"Vishal Patil" <[email protected]> writes:
> I am attaching the benchmark results for Page Cache Implementation
> using B-trees. I basically ran the tio (threaded i/o) benchmark
> against my kernel (with the B-tree implementation) and the Linux
I suppose you'll need some more varied benchmarks to get
more solid data.
> kernel shipped with FC5. Radix tree implementation is definately
> better however the B-tree implementation did not suck that bad :)
Have you considered trying it again instead of radix tree with
another data structure?
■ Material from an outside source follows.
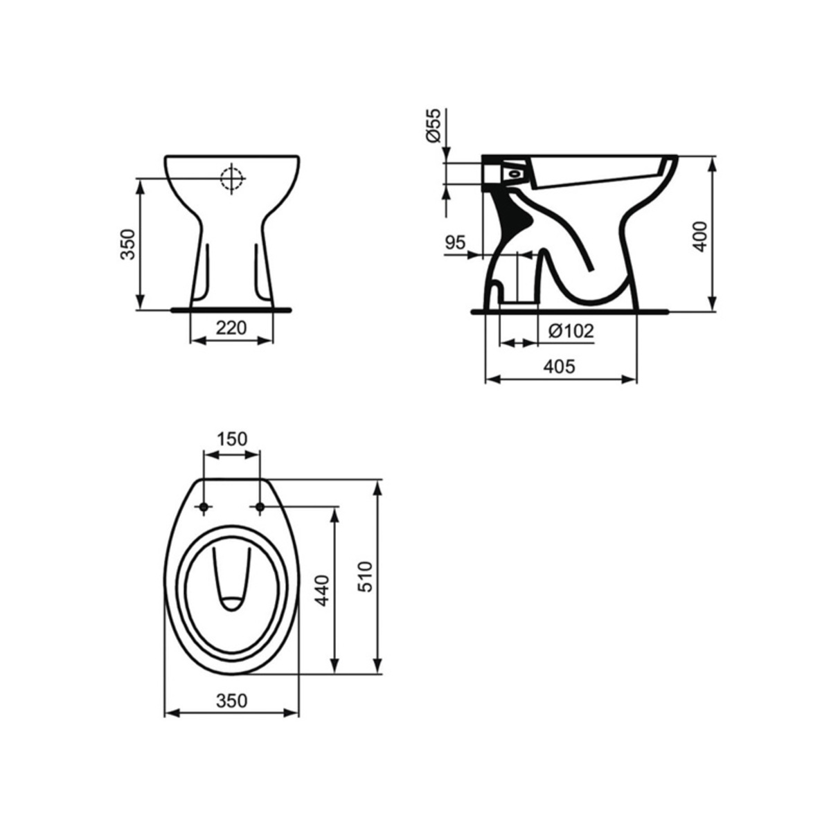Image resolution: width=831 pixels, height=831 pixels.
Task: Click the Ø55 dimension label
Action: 434,125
There are still plenty of other big
hash tables in the kernel that might benefit from trying
a different approach:
> dmesg | grep -i hash
PID hash table entries: 4096 (order: 12, 131072 bytes)
Dentry cache hash table entries: 262144 (order: 9, 2097152 bytes)
Inode-cache hash table entries: 131072 (order: 8, 1048576 bytes)
Mount-cache hash table entries: 256
Dquot-cache hash table entries: 512 (order 0, 4096 bytes)
IP route cache hash table entries: 65536 (order: 7, 524288 bytes)
TCP established hash table entries: 262144 (order: 9, 2097152 bytes)
TCP bind hash table entries: 65536 (order: 7, 524288 bytes)
TCP: Hash tables configured (established 262144 bind 65536)
e.g. the dentry/inode hashes are an obvious attack point.
Of course you'll need benchmarks that actually stress them.